In a perfectly awful way, today was the perfect day.
Donald Trump.
At the John Wayne Homestead Museum.
Being endorsed by John Wayne’s descendants.
And then collecting the support of Sarah Palin.
It was the ideal display of something that MSNBC contributor Joy Reid calls “Entertainment Conservatism.” When I heard her say that, a bell rang in my head and a light bulb lit up above me.
John Wayne, the man brilliantly described by T Bone Burnett as the impostor, the “cowboy with no cattle, warrior with no war.”
Sarah Palin, supposedly a real Tea Partier, until today a staunch backer of Ted Cruz, aligning herself with Donald Trump.
Of course. Because she is, at heart, not an archconservative — she is an Entertainment Conservative.
In a fundamental way, this is the real heart of the conservative movement.
You can trace it back to, well, to John Wayne himself. And then to Ronald Reagan, the margarine to John Wayne’s butter, the Tang to John Wayne’s orange juice.
And to the fundamentalist TV preachers, who know damn well they have to keep the eyeballs glued to the screen, keep those phones ringing and those checks rolling in. They’re playing to the crowd, not to any Biblical vision of pure Christianity. Purity mattered no more to Jimmy Swaggart or Jim Bakker than it does to Donald Trump or Sarah Palin.
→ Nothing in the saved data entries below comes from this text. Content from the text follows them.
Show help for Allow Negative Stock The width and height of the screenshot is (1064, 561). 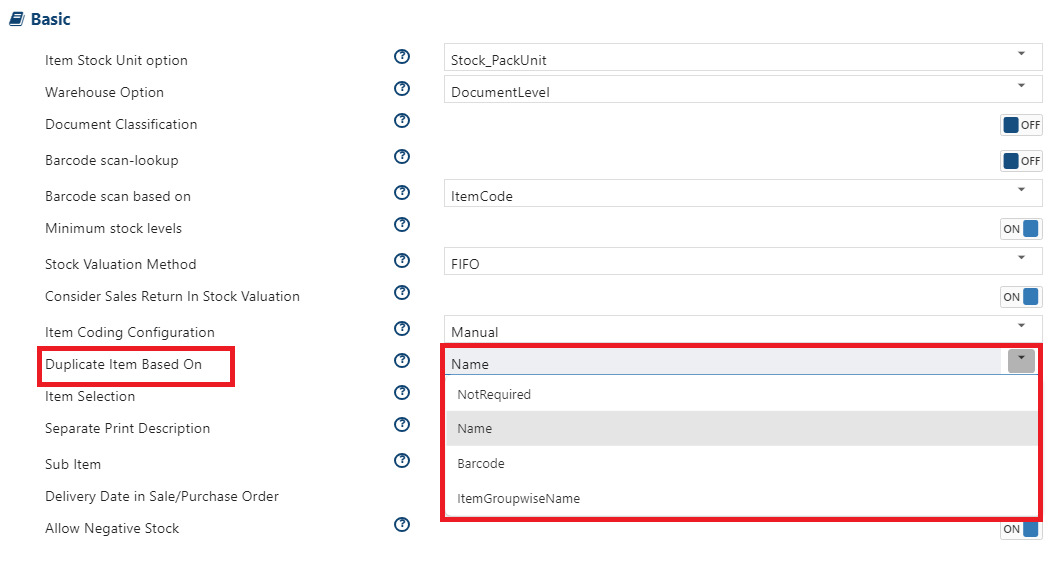pos(402,524)
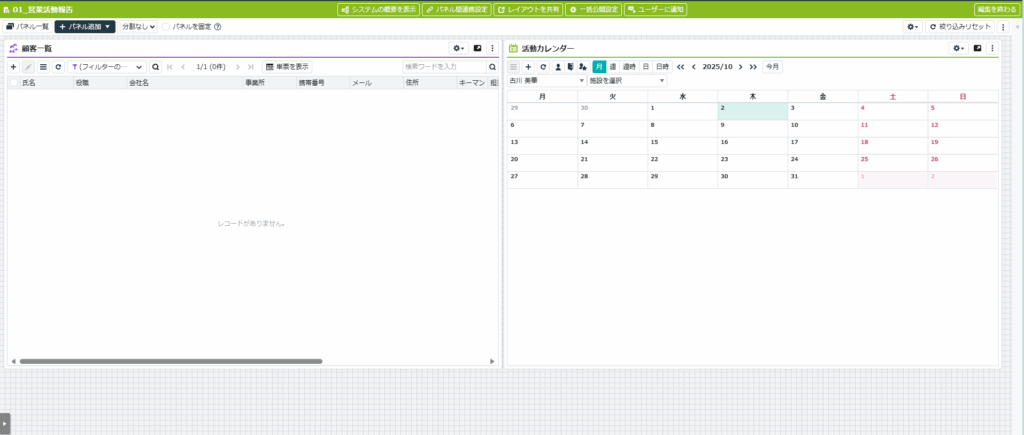Click the refresh icon in 活動カレンダー toolbar
1024x435 pixels.
[542, 67]
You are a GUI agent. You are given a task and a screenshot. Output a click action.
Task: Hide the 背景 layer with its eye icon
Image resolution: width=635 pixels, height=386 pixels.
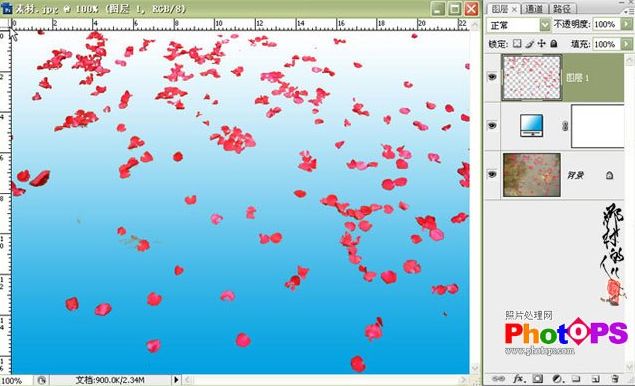[492, 174]
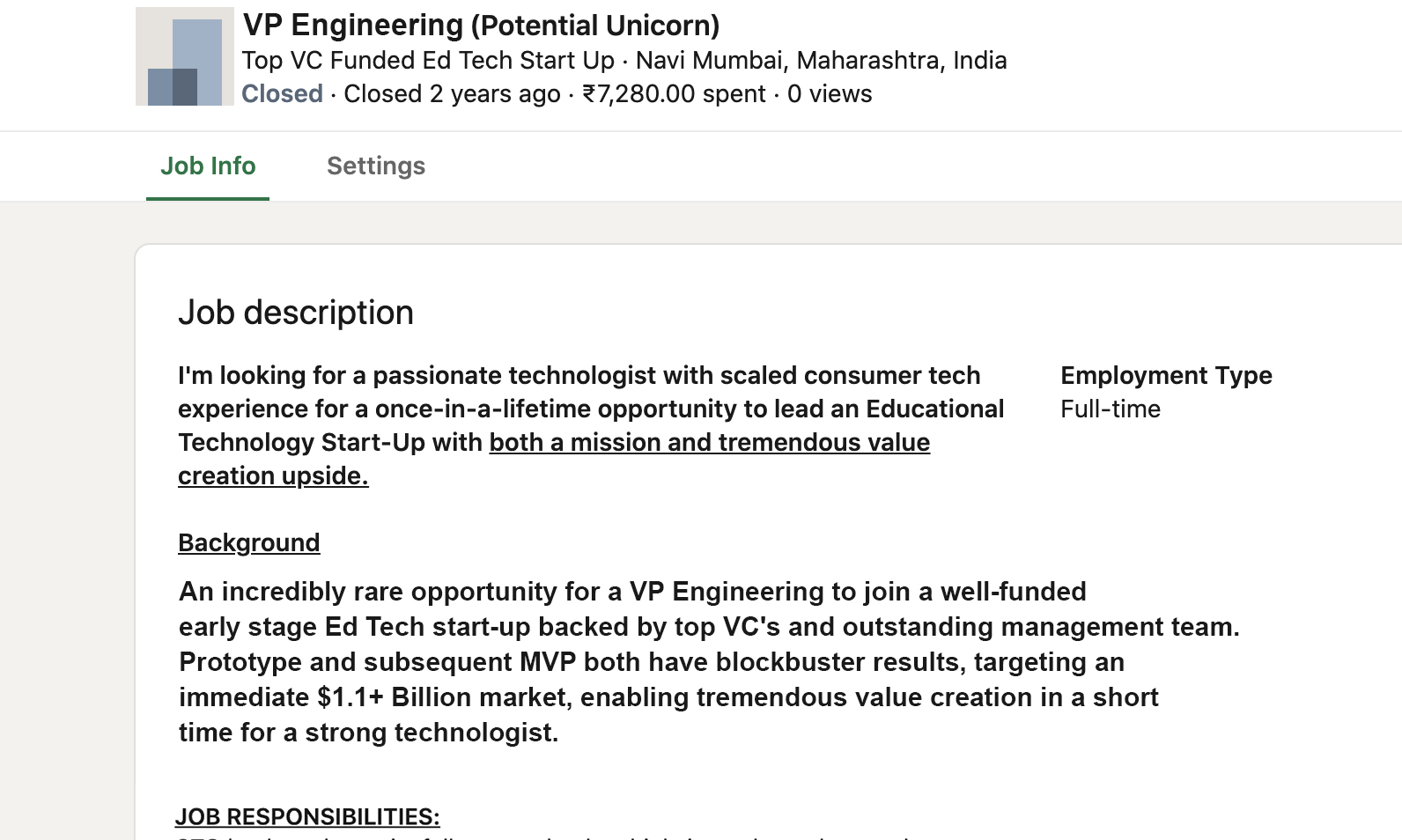This screenshot has height=840, width=1402.
Task: Click the paragraph starting An incredibly rare opportunity
Action: click(x=709, y=661)
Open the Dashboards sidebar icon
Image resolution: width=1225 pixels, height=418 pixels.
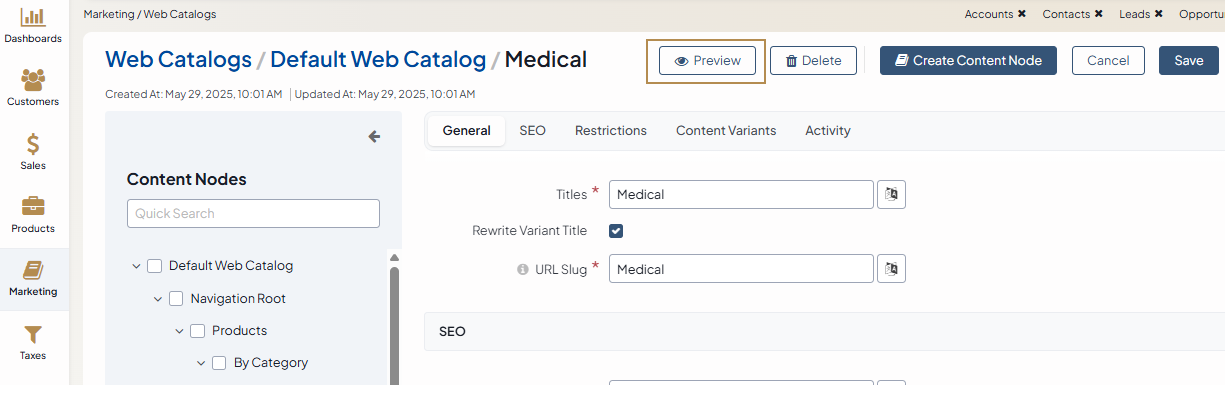pos(33,17)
And then to the radio screechers, the Rush Limbaughs and Michael Savages and Ann Coulters and Mark Levins, whose business is not promoting a policy agenda or even electing Republicans — it’s keeping those numbers up and those advertising and syndication dollars flowing.
And to George W. Bush, the wannabe Reagan who was a wannabe John Wayne who was a wannabe warrior, a Hollywood Cowboy.
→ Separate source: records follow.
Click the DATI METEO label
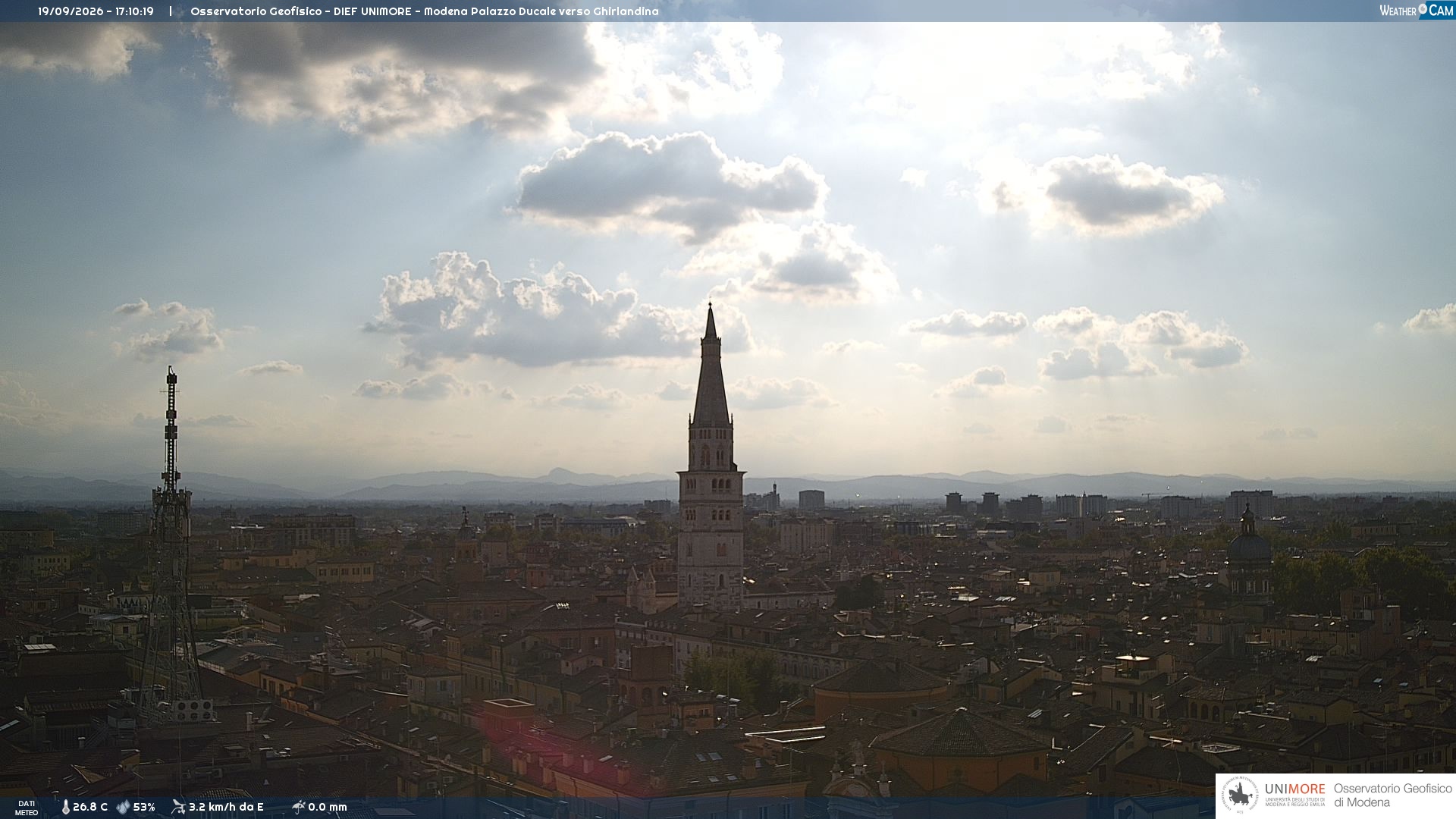Image resolution: width=1456 pixels, height=819 pixels. click(x=27, y=808)
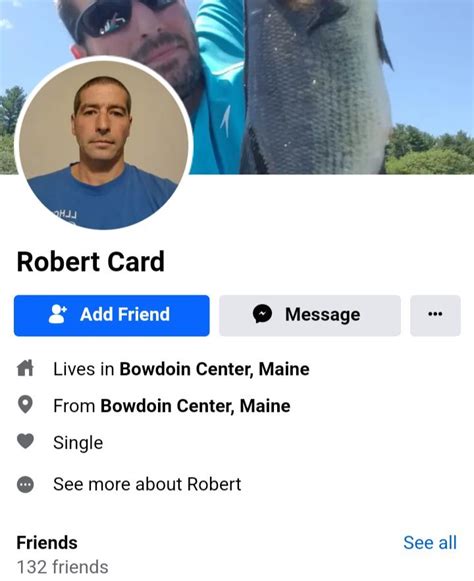
Task: Click the house icon beside Lives in
Action: click(x=25, y=369)
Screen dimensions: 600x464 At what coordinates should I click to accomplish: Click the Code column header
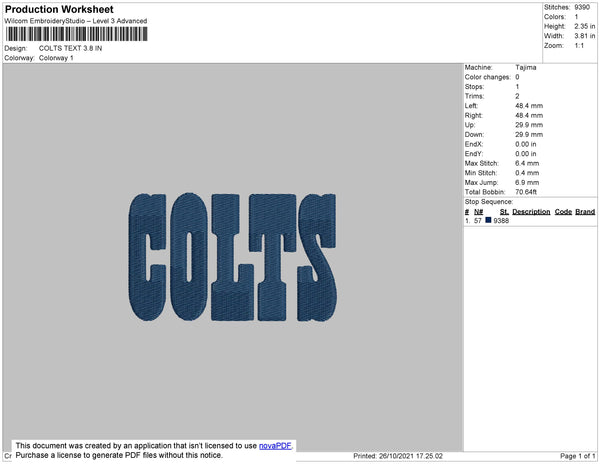(x=563, y=212)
And on to the various pretenders to W’s throne: Herman Cain and Michelle Bachmann and Rick Santorum and Mike Huckabee and Ted Cruz and Carly Fiorina. And to Newt Gingrich and Ben Carson, who combined campaigning with book tours and paid speaking engagements. And to all the conservative politicos eagerly hopscotching between campaigns and cushy spots on Fox News.
Deep in their hearts, the most conservative of voters know this. That’s why so many are eager to back the longtime New York City centrist Trump over the more conservative but less entertaining likes of Scott Walker or Marco Rubio. It doesn’t matter whether Trump is consistent or not, or really whether he believes the stuff he’s saying (he doesn’t); it matters that he captures their attention and sends that faintly illicit shiver up their spines and down their pants.
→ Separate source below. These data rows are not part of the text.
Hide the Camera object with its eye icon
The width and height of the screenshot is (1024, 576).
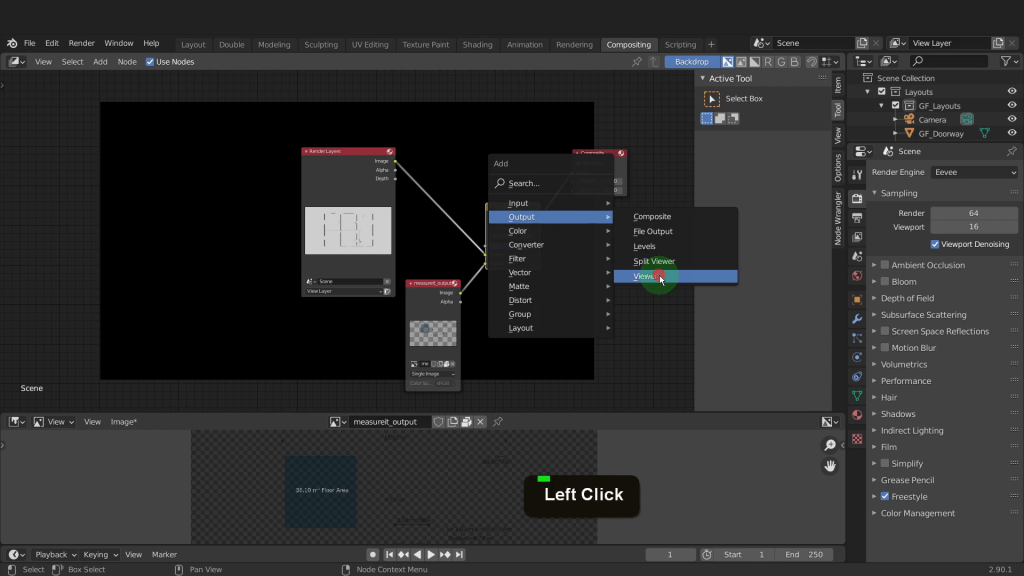point(1011,119)
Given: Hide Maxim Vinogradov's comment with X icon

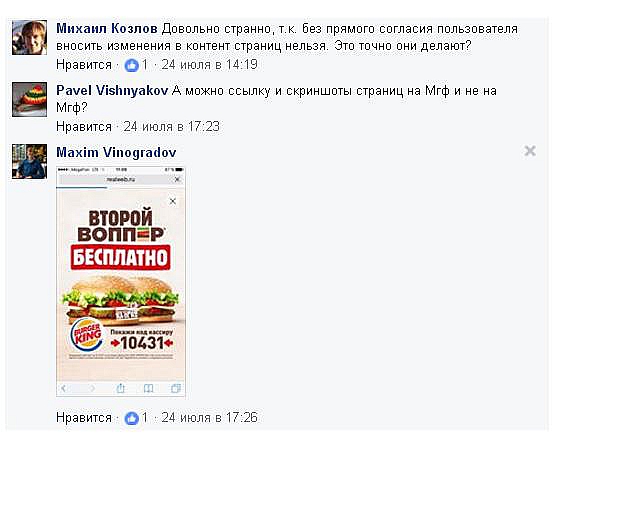Looking at the screenshot, I should (x=530, y=151).
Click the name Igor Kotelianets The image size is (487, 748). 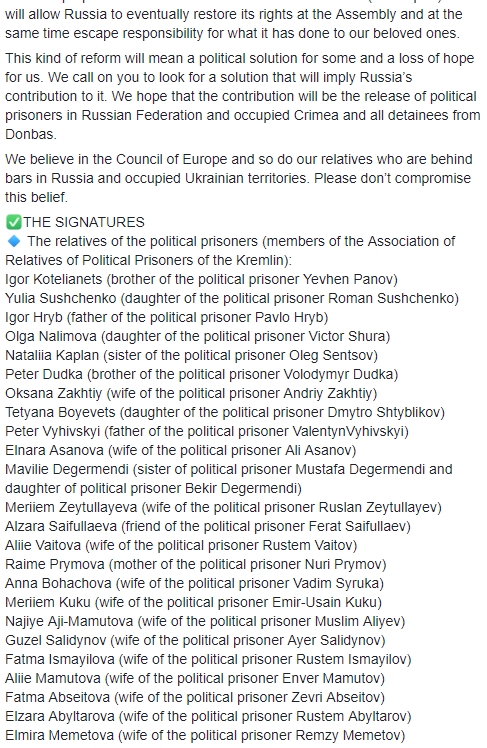pos(53,279)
Policy doesn’t matter. Coherence doesn’t matter. Logic? A net negative. Experience? Please.
Welcome to the conservative Thunderdome. Check your brains at the door.
Postscript. For those unfamiliar, I highly recommend T Bone Burnett’s album “The True False Identity.” It’s one of my faves, and it’s a perfect House Of Mirrors reflection of Bush-era America. Another line from the album:
If we were to pass an Eleventh Commandment, in twenty years people would be shocked to learn that there had once been only ten, and wouldn’t care that there had been.
John,
My Grandmother instructed: “Your thoughts are your own until you speak them !” (or in my case type them !)
All the Best, Brooke
“Welcome to the conservative Thunderdome. Check your brains at the door.”